* **TEXT SECTION**:

In part two we explored the Link layer of the TCP/ IP model as well as ethernet , the most common protocol therein. In this post, I'll be walking through the next layer up the model, the Internet layer, as well as the Internet Protocol (IP) .
Imagine for a second that our digital communications we were limited to LANs. Email wouldn't be quite as useful if you could alternatively walk a physical letter to someone's doorstep. Social media wouldn't be nearly as interesting if the various communities consisted of only your college campus, office, or (gasp) your family. Wikipedia wouldn't be nearly as rich with knowledge if the number of contributors was measured by the dozen rather than hundreds of thousands. This hypothetical does not describe our online experience today because the technology that resides at the Internet layer allows communication to transcend local communities.
The primary function of protocols at the Network layer is to facilitate communication between hosts on different networks. The predominant protocol at this layer is IP and this post will focus on the two main characteristics of IP:
Note: there are two versions of IP currently in use today, IPv4 and IPv6, but I will be focusing on IPv4 because of its current prevalence. Any mention of "IP" is intended to reference IPv4 specifically.
IP groups data into PDUs called packets. Just like ethernet frames, IP packets encapsulate data from the the layer above and add on metadata in the form of headers to help that data reach its destination. The data payload of the packet usually consists of TCP segments or UDP datagrams (more on both in the next post in this series). Again, as with ethernet frames, the data in the IP Packet is in bits. The logical separation of those bits into header/footer fields and payload is determined by the set size of each field and the order within the packet.
One of the most interesting aspects of IP is fragmentation. This essentially means that IP is capable of splitting up a packet into multiple packets in order to accommodate the physical limitations of many different networks. When each fragment packet reaches the ultimate destination, IP reassembles the fragmented packets into a coherent message. In this way, IP data is independent of the constraints at the underlying Link layer.

* **PROBLEMS AND TASKS**:
[a] Answer these from the Internet layer post:
(i) What name does IP give to the PDUs it groups data into?
(ii) Which version of IP does the author focus on, and why?
(iii) What does IP do with fragment packets once they reach the ultimate destination?
[b] Write the next few paragraphs of the Internet layer post, picking up after its final sentence about the Link layer.
The lines after this point are separate material, unrelated to the Internet layer post.

* **INFORMATION PROVIDED**:

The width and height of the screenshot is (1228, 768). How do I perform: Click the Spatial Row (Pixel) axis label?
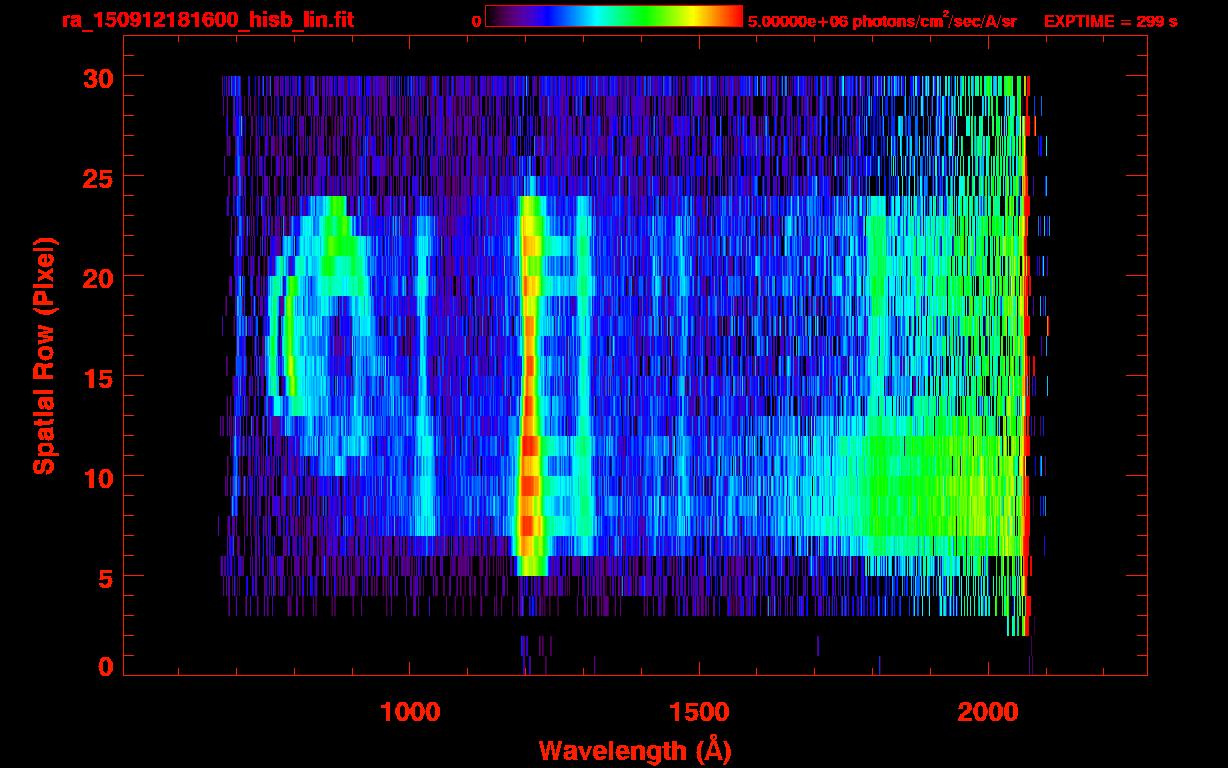pyautogui.click(x=44, y=356)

* **THE RESPONSES**:
[a]
(i) Packets.
(ii) IPv4, because of its current prevalence.
(iii) It reassembles them into a coherent message.

[b]
Common metadata included in IP headers include:
It's worth reiterating here that if a packet checksum fails while in transmission, the packet is simply discarded and IP does nothing to try and re-send the data. That function is left to the protocols at the Transport layer above.
Now that you have an idea of what is included in an IP packet, it's time to revisit IP addressing. Unlike MAC addresses, IP addresses are logical as opposed to "burned-in" which mean means that a device can be assigned a new IP address when it joins a network. This logic also allows for IP addresss to be grouped in a hierarchy, allowing for efficient location look up of individual addresses.
IPv4 addresses are 32 bits in length and are divided into four sections of eight bits each. When converted to decimals, they look something like this:
188.8.131.52. The first section,
106 in our example, is known as the network identifier and does just that: identifies the network. The rest of the address is used to identify hosts that belong to the network.
With this system of addressing in place, when router A wants to forward an IP packet to a an address on a specific network, router A only needs to point the packet to the next router responsible for the network identifier, router B; Once the packet arrives at router B, router B takes care of the rest. This logic is what creates the hierarchical structure of the internet, and means that routers don't need to keep records of every single device within an addressable range. The idea of splitting a network into parts grouped by a network identifier, is known as sub-netting. In fact subnets can be split into smaller subnets, creating subsequent tiers in the hierarchy. This is what facilitates the scale of the internet.
Recall from part 2, that a data's journey from point A to point B is rarely, if ever, direct. An IP packet is likely to pass through a number of different routers on its journey and each segment of the journey is known as a hop. When an IP packet is received by a router, the router examines the destination IP address and matches it against a list of network addresses in its routing table. The matching network address will determine where in the network hierarchy the subnet exists. This will then be used to select the best route for the IP packet to travel.
In this post we discussed the Internet layer of the TCP/ IP model, the Internet Protocol and its unique characteristics of addressing and fragmentation. So our mental model now includes the mechanism for a message to travel outside its own network from one device to another. But what happens when that message arrives at its destination? How will the receiving device know what to do with it? Also, what can be done to introduce some reliability in our communications? These points will be addressed in the next post which will explore the Transport layer of the TCP/ IP model. Thanks for reading!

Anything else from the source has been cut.